◆ Task prompt ◆
Copy out, unchanged, the entries below from the "Click the Boise State Broncos helmet icon" line to the final line. Omit pictures.

◆ Information ◆
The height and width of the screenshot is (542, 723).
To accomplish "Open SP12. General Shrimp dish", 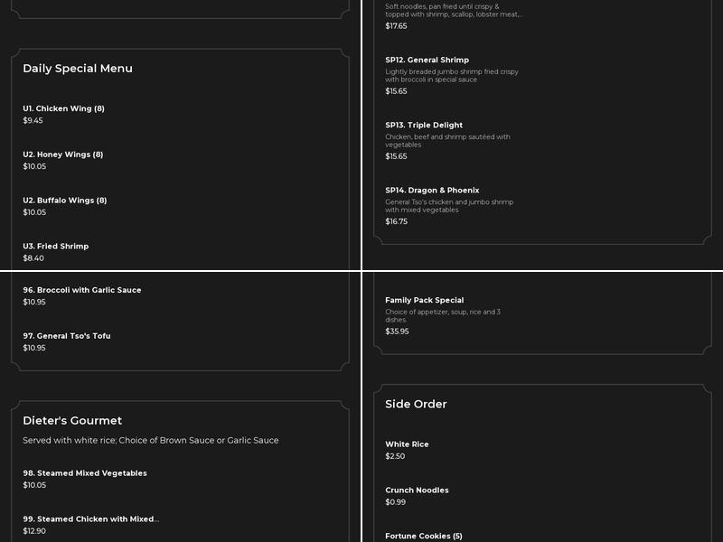I will click(427, 61).
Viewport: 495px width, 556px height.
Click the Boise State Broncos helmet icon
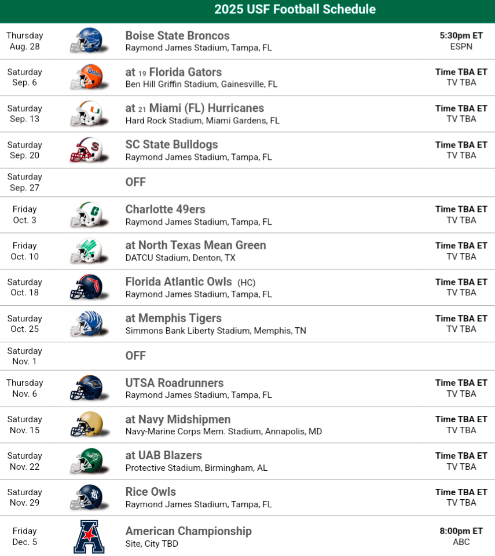pyautogui.click(x=86, y=41)
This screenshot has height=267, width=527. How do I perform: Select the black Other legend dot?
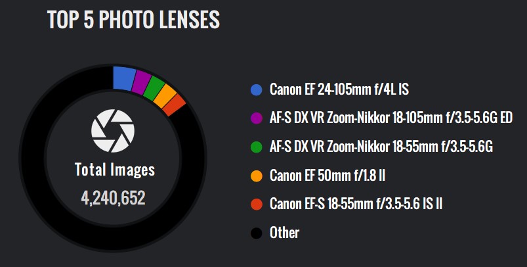257,233
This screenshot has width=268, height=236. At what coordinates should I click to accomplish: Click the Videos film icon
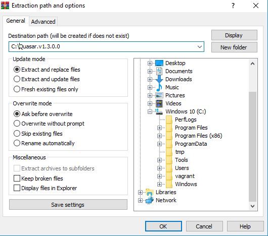coord(159,103)
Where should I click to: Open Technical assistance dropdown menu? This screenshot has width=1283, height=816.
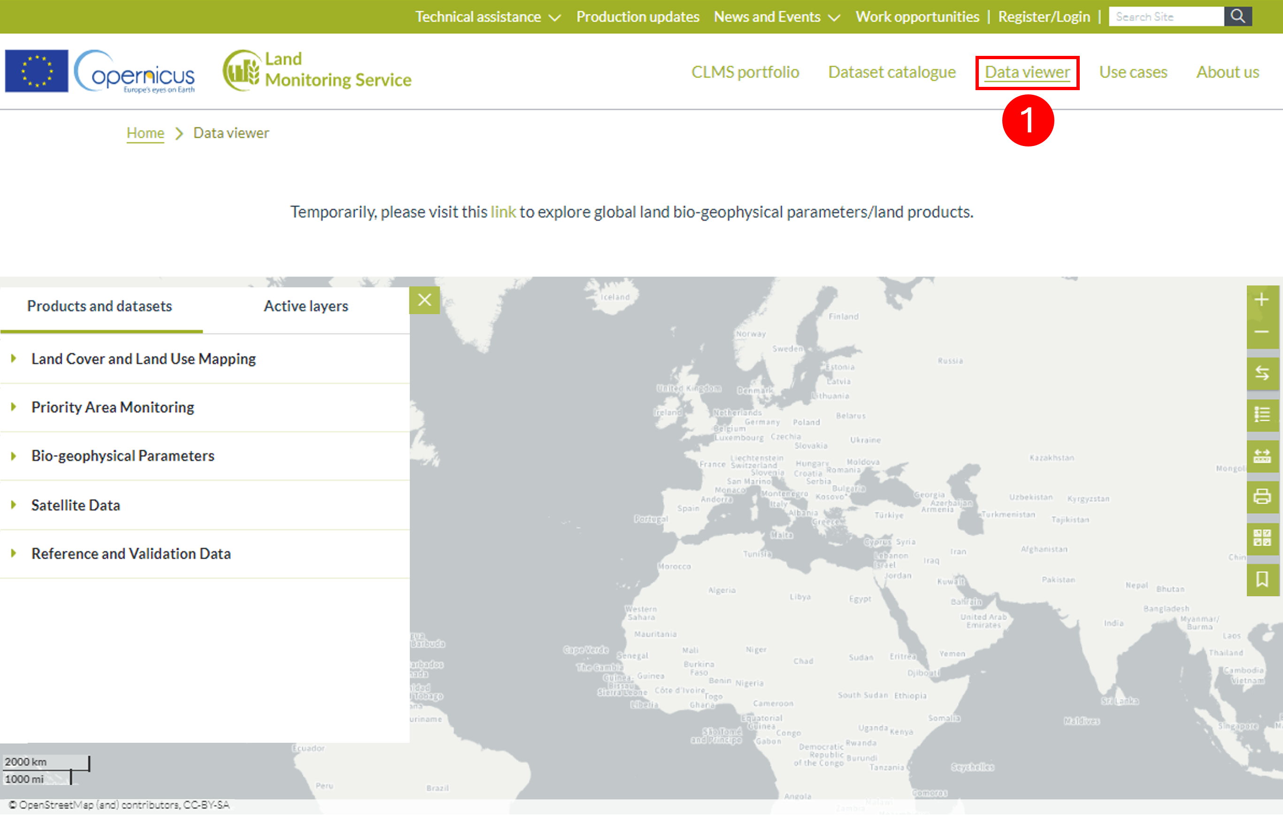(488, 17)
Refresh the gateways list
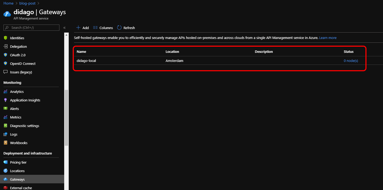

◆ Solution to the exercise ◆
Click the Boise State Broncos helmet icon
pyautogui.click(x=86, y=41)
This screenshot has height=267, width=527. How do I perform: Select the black Other legend dot?
257,233
This screenshot has width=268, height=236. At what coordinates should I click to accomplish: Click the Videos film icon
coord(159,103)
Where should I click to: Open Technical assistance dropdown menu? This screenshot has width=1283, height=816.
(488, 17)
Refresh the gateways list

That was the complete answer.